Clinical commissioning groups’ demise must be handled carefully and their achievements preserved
The importance of helping patients prepare for their last few weeks of life has enjoyed overdue attention in recent years.
NHS organisations too have a limited lifespan, and their demise tends to be traumatic for those involved and wasteful of time and money. The disruption created by the abolition of strategic health authorities and primary care trusts still resonates through the service.
They rarely have the privilege of being able to prepare for their own end and to determine its time and circumstances – but clinical commissioning groups do, and it is an opportunity they should not squander.
Let us be clear – HSJ is not calling for the scrapping of CCGs tomorrow. In fact, such a diktat would simply create the same problems experienced during the Lansley reforms.
Working with the grain
Instead CCGs should recognise that changes taking place across the NHS – most importantly new models of care and the organisational landscape that supports them – will require a shift in the way services are planned and funded. In turn this spells a certain end for CCGs as envisaged in the 2012 Health Act.
HSJ makes this recommendation safe in the knowledge that many CCG leaders recognise this and are already acting appropriately. In doing so they are working with the grain of the GP profession – which is more interested in how services are provided than the commissioning process and would rather, offered the choice, be a member of an integrated provider than a CCG.
NHS England, too, has quietly shifted the emphasis from stabilising the current commissioning arrangements, to helping the service prepare itself for the future. The probable approval of the merger between Aylesbury Vale and Chiltern CCGs is significant, as is the fact that the former is led by the co-chair of the CCG national representative body.
Other straws in the wind include five north London CCGs appointing a single accountable officer across their STP patch and, of course, the imminent merger of Manchester’s CCGs.
The pressure from some quarters to accelerate the consolidation is now intense, with the need for short term cost-cuts, and to speed up decisions about service change, reaching the point of desperation.
But the transformation of CCGs will take place at different speeds across the country and the models adopted will vary. This is appropriate and welcome – there should be no rush.

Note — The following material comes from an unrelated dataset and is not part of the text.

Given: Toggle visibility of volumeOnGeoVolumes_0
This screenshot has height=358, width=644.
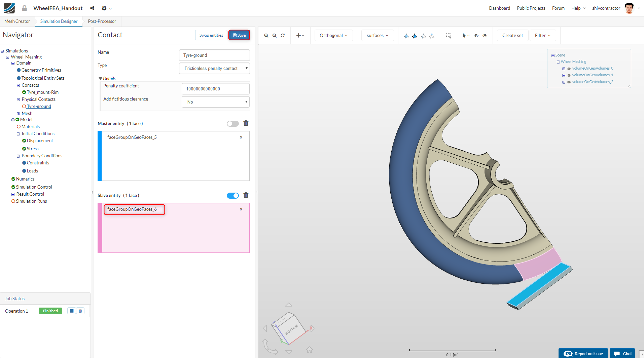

Acknowledgement of this situation can be tricky, though. The fear of being seen to run roughshod over legislation means the centre has yet to be as clear as it should about what happens next
The centre needs simply to acknowledge this is happening, provide guidance where needed and make sure no one takes their eye off the care quality and finance balls as the process takes place.

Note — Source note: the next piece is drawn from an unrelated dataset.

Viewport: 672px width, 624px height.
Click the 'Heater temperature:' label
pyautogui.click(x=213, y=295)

Acknowledgement of this situation can be tricky, though. The fear of being seen to run roughshod over legislation means the centre has yet to be as clear as it should about what happens next. This position strains credibility and NHS England chief executive Simon Stevens needs to more overtly signal the shape of what is permissible – even when it appears to run up against the law.

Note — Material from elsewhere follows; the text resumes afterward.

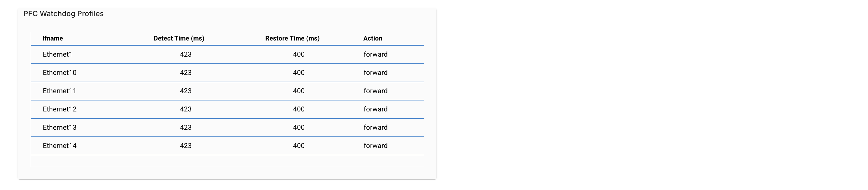The width and height of the screenshot is (868, 190).
Task: Click Restore Time value for Ethernet13
Action: click(x=299, y=127)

Nudges and winks have encouraged pioneering areas, while firm shoves from the top have forced change in troubled patches. But this will not work with the more timid, and CCGs where performance is okay.
The centre should also, however, resist the temptation to declare how quickly CCGs should disappear – much as that would please many and provide a good headline for HSJ.
At a local level if CCGs, with help from others, can get this transition right it will benefit staff and the service by providing time to plan for the future. It will also reduce stress, save money (by cutting redundancy bills – and the interim management costs which often follow!) and avoid the perception that the NHS is yet again “rearranging the deckchairs on the Titanic”.
Getting it right, however, will not be easy. In some parts of the country a consensus on what should happen next is quickly coalescing.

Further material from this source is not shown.